I don’t know about you, but I love a well-shot character entrance in a movie. When done right, it’s the most intimate of establishing shots where the body language of the character smashes into the prepared setting creating an unforgettable announcement of arrival. Thanks to a witty twist on a typically corny plot device that reintroduces our leads in different guises, Christopher Landon’s Freaky unleashes a strut of struts thirty minutes into the movie that ignites the boiling blood of this horror comedy. Step by step, it walks with confidence and runs with imagination.
Moving in silent slow-motion backed by the Chordettes’ golden oldie “Que Sera Sera,” a blond vamp wearing paired provocative reds between her leather jacket and her lipstick shade saunters right through the middle of falling confetti and cheerleader formations and into the doors of her high school. Stepping from outdoors to indoors towards a new path of people and attention, the songbird loveliness perfectly morphs into the slamming screams of “Don’t Trust Anyone” by Suicideboy$. Her smirking scowl increases with each step of her jaw-dropping strut. Sung words about desirable beauty evolve into ones of the frightening madness underneath her new exterior.

> **Supplied material**:
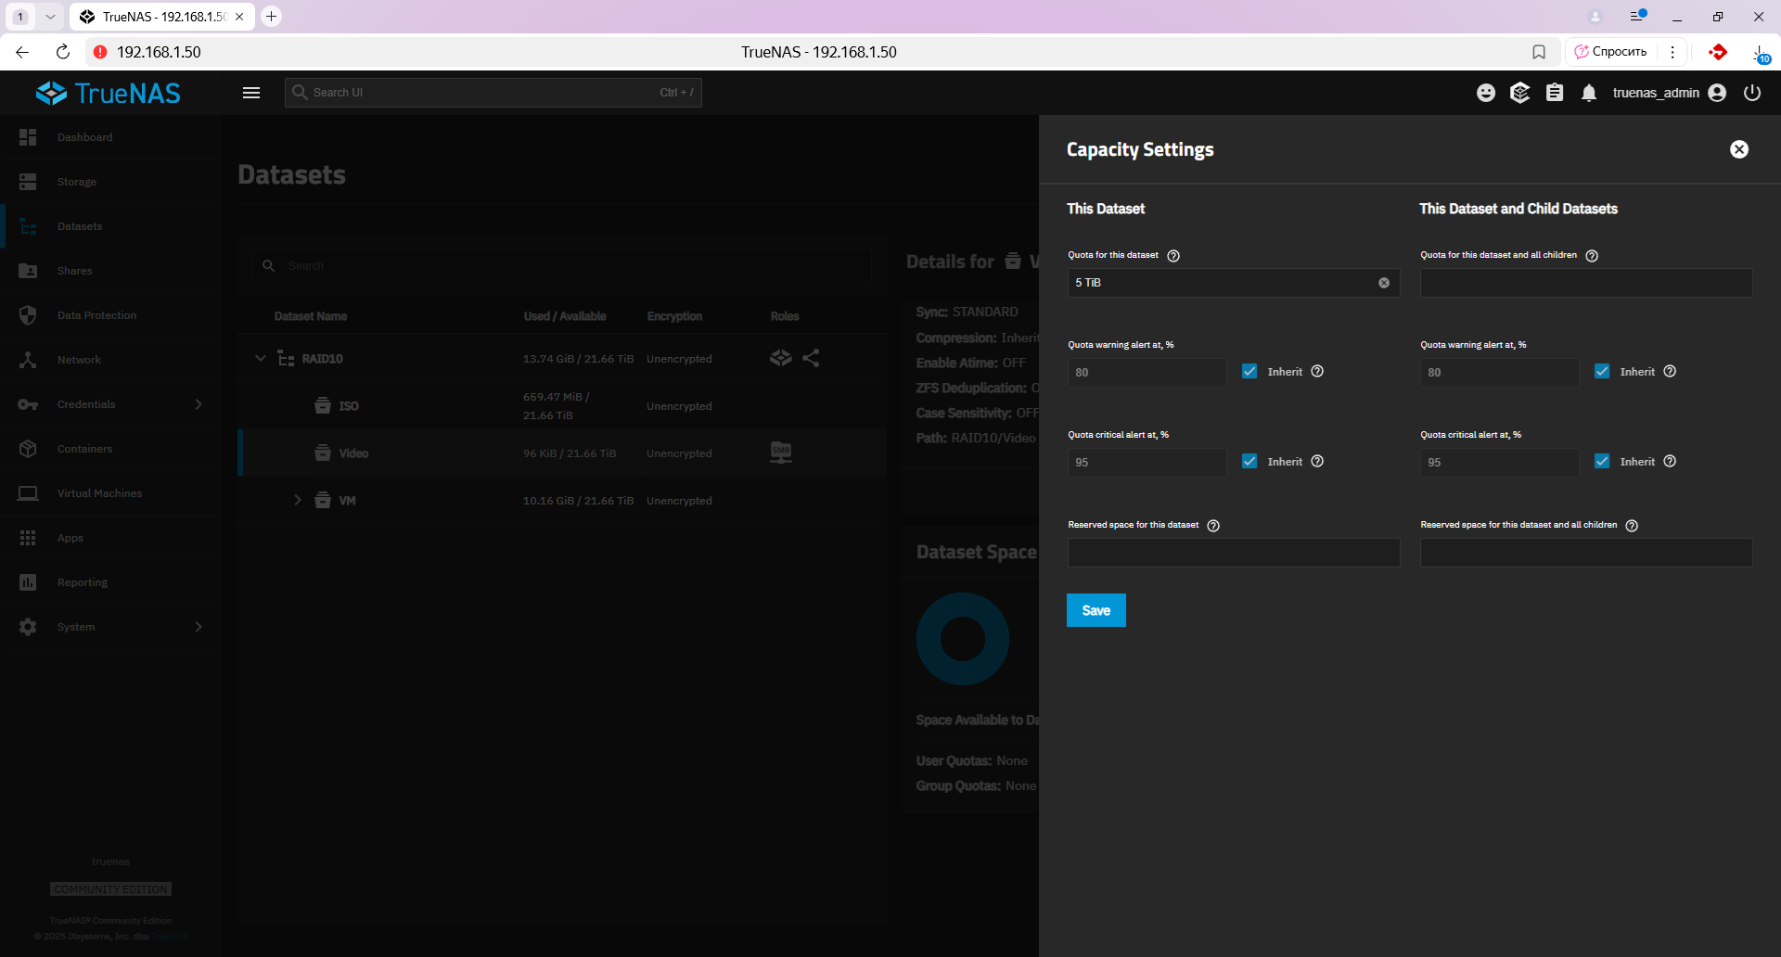1781x957 pixels.
Task: Uncheck Inherit for This Dataset warning alert
Action: pos(1249,372)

> **Tasks for this exercise**:
**a.** In the Freaky review, which song accompanies the blond character's slow-motion walk before she enters the school?
**b.** Translate this sentence from the Freaky review into Spanish: "Her smirking scowl increases with each step of her jaw-dropping strut."
**c.** Continue the Freaky review from its last sentence, in the same voice.
The material has nothing to do with what is asked here.

> **Responses by item number**:
**a.** "Que Sera Sera" by the Chordettes.

**b.** Su ceño burlón se intensifica con cada paso de su impresionante contoneo.

**c.**
Composed by director of photography Laurie Rose (Free Fire) and cut by editor Ben Baudhuin (Colossal), this establishing shot is a telegraphing tone shift because, the day before, that blond was the mousy and sweater-clad wallflower Millie Kessler, played by Kathryn Newton of Big Little Lies. She was the target of bullies and an invisible sad sack who lost her father to cancer the year before. Her only human engagements are her sauced mother and cop sister (TV vets Katie Finneran and Dana Drori) at home and her two loyal besties at school, the word police straight arrow Nyla (Celeste O’Connor of the upcoming Ghostbusters: Afterlife) and flaming gay misfit Josh (The Goldfinch’s Misha Osherovich).
Now, Millie is turning everyone’s heads and her name is on everyone’s lips. Her killer look comes from having a killer inside of her. The night before, she survived an attack from the “Blissfield Butcher” only to be stabbed by an ancient dagger that caused her to swap bodies with the urban myth assailant himself. So where is the real Millie? She’s stuck inside the flabby, gray-templed, and 6’5” physique played by the former failed Norman Bates himself, Vince Vaughn.
Freaky had most of you at the Blumhouse label. It had me at Vince Vaughn pretending to be a high school senior female looking the way he does. If everyone could live a day as a teenage girl, the world would be a better and kinder place and dealing with the shit they do. This setup played right into the Hall of Fame wisecracker’s gift of gab. To watch him take his formidable, frame-filling presence and flail with weak nerves, exasperated quips, and comedic fluster is an absolute hoot. This is a “girls rule” movie that flicks a big finger at male dominance through a game vessel willing to make a fool of himself.
In the opening scene of Freaky, a social justice-savvy teen says to be aware of a “straight white man’s propensity for violence.” From a soon-to-be skewered teenaged woman’s mouth to God’s ears, truer words may have never been spoken. The rub is now the dude looks like a lady, and the baton of supremacy is passed as Bear McCreary’s musical score pounds away. Getting to embody the murderous menace at a Homecoming feeding frenzy, Kathryn Newton has her own blast enacting earned retribution on anyone from gossipy bitches and letterman jacket-wearing douchebags to out-of-line adults that trigger this lesson’s stereotype damaged psyche.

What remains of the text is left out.